- _WHAT THE EXERCISE ASKS_
Your reply should be the complete data, reproduced exactly.

=== SUPPLIED RECORDS ===

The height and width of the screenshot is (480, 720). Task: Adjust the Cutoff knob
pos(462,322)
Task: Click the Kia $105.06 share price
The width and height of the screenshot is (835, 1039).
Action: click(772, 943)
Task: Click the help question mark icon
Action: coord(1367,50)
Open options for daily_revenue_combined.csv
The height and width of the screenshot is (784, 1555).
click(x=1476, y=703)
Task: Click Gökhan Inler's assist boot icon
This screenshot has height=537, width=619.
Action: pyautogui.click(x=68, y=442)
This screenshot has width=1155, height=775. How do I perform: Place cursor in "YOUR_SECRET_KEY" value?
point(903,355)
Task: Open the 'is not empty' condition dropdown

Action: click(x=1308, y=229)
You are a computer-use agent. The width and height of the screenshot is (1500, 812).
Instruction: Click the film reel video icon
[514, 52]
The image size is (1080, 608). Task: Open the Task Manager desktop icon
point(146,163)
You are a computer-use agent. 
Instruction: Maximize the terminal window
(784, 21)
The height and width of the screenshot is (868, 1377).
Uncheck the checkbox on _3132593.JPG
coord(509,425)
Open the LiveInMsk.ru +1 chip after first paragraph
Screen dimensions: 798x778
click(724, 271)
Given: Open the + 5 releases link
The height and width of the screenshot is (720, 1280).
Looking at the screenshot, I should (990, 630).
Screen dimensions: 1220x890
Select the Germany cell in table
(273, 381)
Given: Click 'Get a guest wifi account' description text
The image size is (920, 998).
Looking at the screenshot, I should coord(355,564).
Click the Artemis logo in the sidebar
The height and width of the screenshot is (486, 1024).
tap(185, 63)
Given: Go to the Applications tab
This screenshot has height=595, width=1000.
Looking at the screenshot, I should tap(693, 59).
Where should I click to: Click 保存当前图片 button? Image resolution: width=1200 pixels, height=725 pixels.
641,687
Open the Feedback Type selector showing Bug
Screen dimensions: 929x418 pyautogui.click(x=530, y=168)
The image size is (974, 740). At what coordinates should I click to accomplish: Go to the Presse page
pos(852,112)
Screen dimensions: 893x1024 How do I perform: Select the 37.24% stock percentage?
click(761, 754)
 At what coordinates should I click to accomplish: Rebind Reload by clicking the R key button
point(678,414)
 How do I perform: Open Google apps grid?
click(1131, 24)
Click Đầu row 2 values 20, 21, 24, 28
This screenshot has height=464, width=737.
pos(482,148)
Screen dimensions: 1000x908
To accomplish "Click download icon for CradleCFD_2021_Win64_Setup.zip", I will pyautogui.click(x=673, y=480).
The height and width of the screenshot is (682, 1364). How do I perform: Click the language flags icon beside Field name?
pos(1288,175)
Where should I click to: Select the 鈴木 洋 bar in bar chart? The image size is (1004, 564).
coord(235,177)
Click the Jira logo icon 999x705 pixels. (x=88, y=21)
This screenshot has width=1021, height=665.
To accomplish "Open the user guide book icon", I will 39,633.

===

- _TASK RESPONSE_
The height and width of the screenshot is (480, 720). Task: Adjust the Cutoff knob
pos(462,322)
Task: Click the Kia $105.06 share price
The width and height of the screenshot is (835, 1039).
Action: click(772, 943)
Task: Click the help question mark icon
Action: coord(1367,50)
Open options for daily_revenue_combined.csv
The height and width of the screenshot is (784, 1555).
click(x=1476, y=703)
Task: Click Gökhan Inler's assist boot icon
This screenshot has height=537, width=619.
Action: pyautogui.click(x=68, y=442)
This screenshot has width=1155, height=775. How do I perform: Place cursor in "YOUR_SECRET_KEY" value?
point(903,355)
Task: Open the 'is not empty' condition dropdown

Action: click(x=1308, y=229)
You are a computer-use agent. The width and height of the screenshot is (1500, 812).
Instruction: Click the film reel video icon
[514, 52]
The image size is (1080, 608). Task: Open the Task Manager desktop icon
point(146,163)
You are a computer-use agent. 
Instruction: Maximize the terminal window
(784, 21)
The height and width of the screenshot is (868, 1377).
Uncheck the checkbox on _3132593.JPG
coord(509,425)
Open the LiveInMsk.ru +1 chip after first paragraph
Screen dimensions: 798x778
click(724, 271)
Given: Open the + 5 releases link
The height and width of the screenshot is (720, 1280).
Looking at the screenshot, I should (990, 630).
Screen dimensions: 1220x890
Select the Germany cell in table
(273, 381)
Given: Click 'Get a guest wifi account' description text
The image size is (920, 998).
Looking at the screenshot, I should coord(355,564).
Click the Artemis logo in the sidebar
The height and width of the screenshot is (486, 1024).
tap(185, 63)
Given: Go to the Applications tab
This screenshot has height=595, width=1000.
Looking at the screenshot, I should tap(693, 59).
Where should I click to: Click 保存当前图片 button? Image resolution: width=1200 pixels, height=725 pixels.
641,687
Open the Feedback Type selector showing Bug
Screen dimensions: 929x418 pyautogui.click(x=530, y=168)
The image size is (974, 740). At what coordinates should I click to accomplish: Go to the Presse page
pos(852,112)
Screen dimensions: 893x1024 How do I perform: Select the 37.24% stock percentage?
click(761, 754)
 At what coordinates should I click to accomplish: Rebind Reload by clicking the R key button
point(678,414)
 How do I perform: Open Google apps grid?
click(1131, 24)
Click Đầu row 2 values 20, 21, 24, 28
This screenshot has height=464, width=737.
pos(482,148)
Screen dimensions: 1000x908
To accomplish "Click download icon for CradleCFD_2021_Win64_Setup.zip", I will pyautogui.click(x=673, y=480).
The height and width of the screenshot is (682, 1364). How do I perform: Click the language flags icon beside Field name?
pos(1288,175)
Where should I click to: Select the 鈴木 洋 bar in bar chart? The image size is (1004, 564).
coord(235,177)
Click the Jira logo icon 999x705 pixels. (x=88, y=21)
This screenshot has width=1021, height=665.
To accomplish "Open the user guide book icon", I will 39,633.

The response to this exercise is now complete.